Aim of the exercise
Reproduce the records below line for line, leaving out the pictures.

[Start of Available data]

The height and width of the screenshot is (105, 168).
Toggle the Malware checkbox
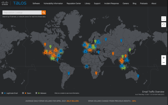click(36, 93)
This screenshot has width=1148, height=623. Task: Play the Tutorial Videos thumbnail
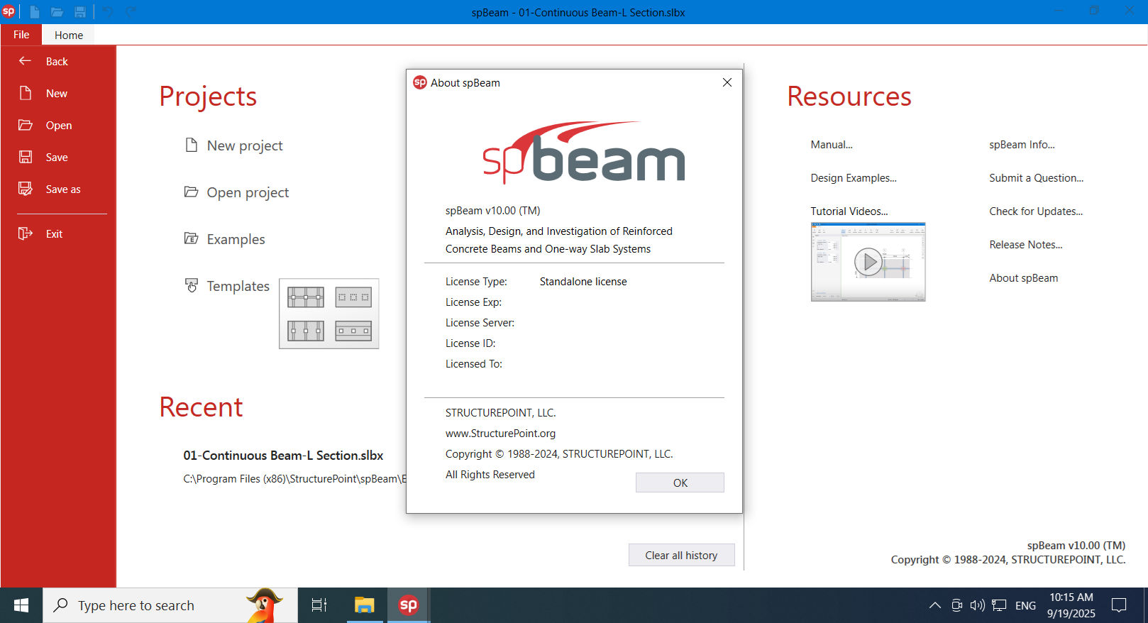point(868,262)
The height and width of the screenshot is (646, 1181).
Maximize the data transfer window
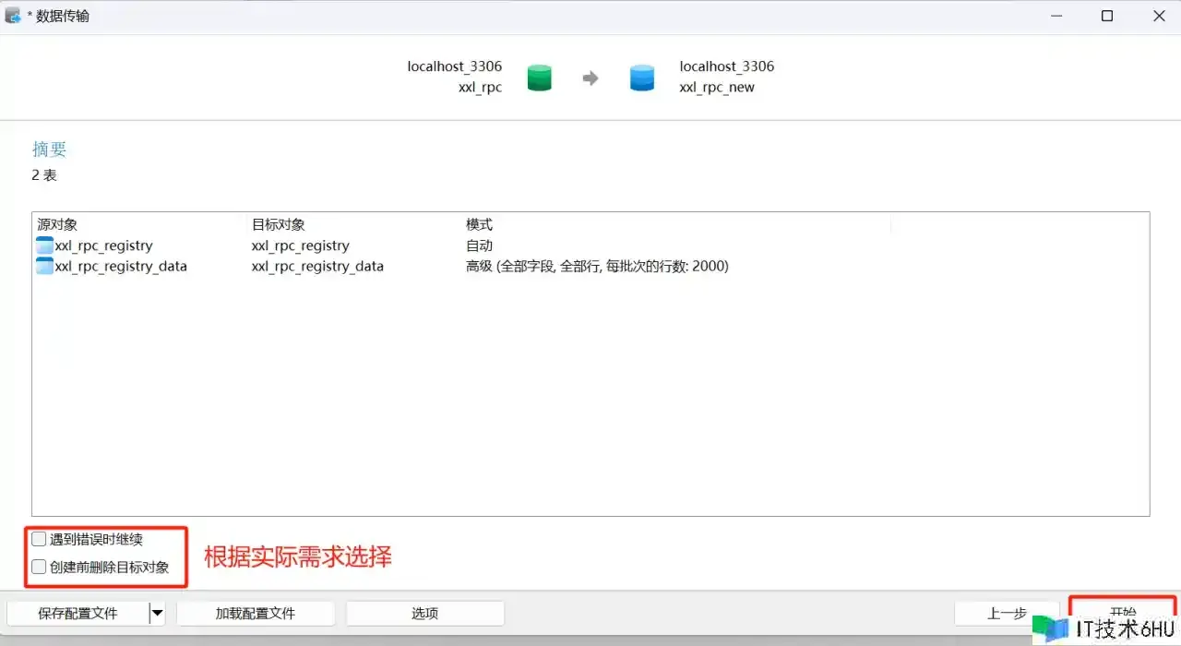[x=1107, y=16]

[End of Available data]

Final result
The height and width of the screenshot is (105, 168).
Toggle the Malware checkbox
click(36, 93)
This screenshot has width=1148, height=623. Task: Play the Tutorial Videos thumbnail
point(868,262)
The height and width of the screenshot is (646, 1181).
Maximize the data transfer window
[x=1107, y=16]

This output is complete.